This repository contains the code used for the Recommender System 2021 Challenge hosted by the Recommender Systems course at Politecnico di Milano. The repository is split in 2 main folders:
- Challenge2021 which contains our custom models and scripts created for the competition
- RecSysCourseMaterial which contains the codebase from the course framework repo
The complete description of the problem can be found in the kaggle competition page.
Briefly, given the User Rating Matrix and some Item Content Matrices, the objective of the competition was to create a recommender for TV series/Movies.
The evaluation metric used was the MAP@10.
After a preprocessing phase, we used the following dataset:
- URM,
- 13650 users
- 18059 items
- 2.14% data sparsity
- ICM
- 18059 items
- 335 attributes
- 1.29% data sparsity
We approached the problem through different stages:
- At first, we performed some data exploration, in order to find interesting patterns in the dataset,
we discovered in fact the following singularities:
- Some episodes belong to more than one TV series/Movie
- Some TV series/Movie even if without channel have been seen by some users
- Some TV series/Movie even if without episodes have been seen by some users
- Then we profiled the base models to find the best performers, both in general and in the different user segments (cold, warm and hot).
- The next phase was focused on building hybrids, mainly composed by 2 models at time in order to better control their optimization.
Here a more complete presentation of the steps that we followed towards our best model.
The ICMs were not so effective in our experiments, thus we decided to focus on the information contained in the URM. Our best model was in fact a Collaborative Stratified Hybrid, composed by different models aggregated at distinct stages.
In particular the final structure was the following:
We opted for a hierarchical structure that increasingly improved the performance of each submodel.

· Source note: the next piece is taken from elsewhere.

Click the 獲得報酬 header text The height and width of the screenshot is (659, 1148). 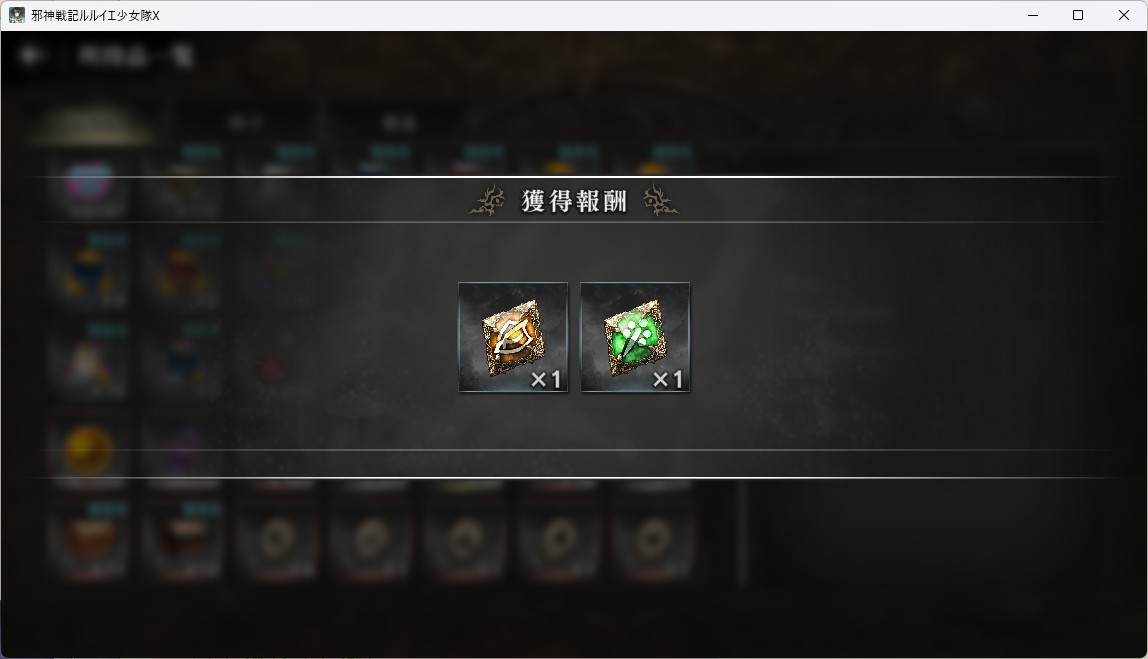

- We first separately trained and fine-tuned the base models:
- SLIM Elastic-Net, that reached a MAP of 0.2501 on the validation set
- SLIM-BPR, that was trained on the Cold user segment reaching a MAP of 0.1446 on the validation set
- Then we built our MINT_Cold_v2 hybrid, we co-trained two models:
- IALS
- MINT_KNN_Hybrid, another hybrid made of ItemKNNCF and UserKNNCF
The MINT_Cold_v2 was again trained on the Cold user segment reaching a MAP of 0.1604 on the validation set.
- At this point we created the Final_Cold_Hybrid linearly combining the two models trained on the Cold user segment:
- SLIM_BPR
- MINT_Cold_v2
This model reached a MAP of 0.1684 on the validation set considering only the Cold user segment.
- Our Final_Hybrid was built segmenting the users (the sizes of the user segments are an hyper-parameter of the model) and linearly combining:
- SLIM Elastic-Net
- Final_Cold_Hybrid
The Final_Hybrid reached a MAP of 0.2575 on the validation set.
- Public Leaderboard score: 0.50910 (2nd)
- Private Leaderboard score: 0.50787 (2nd)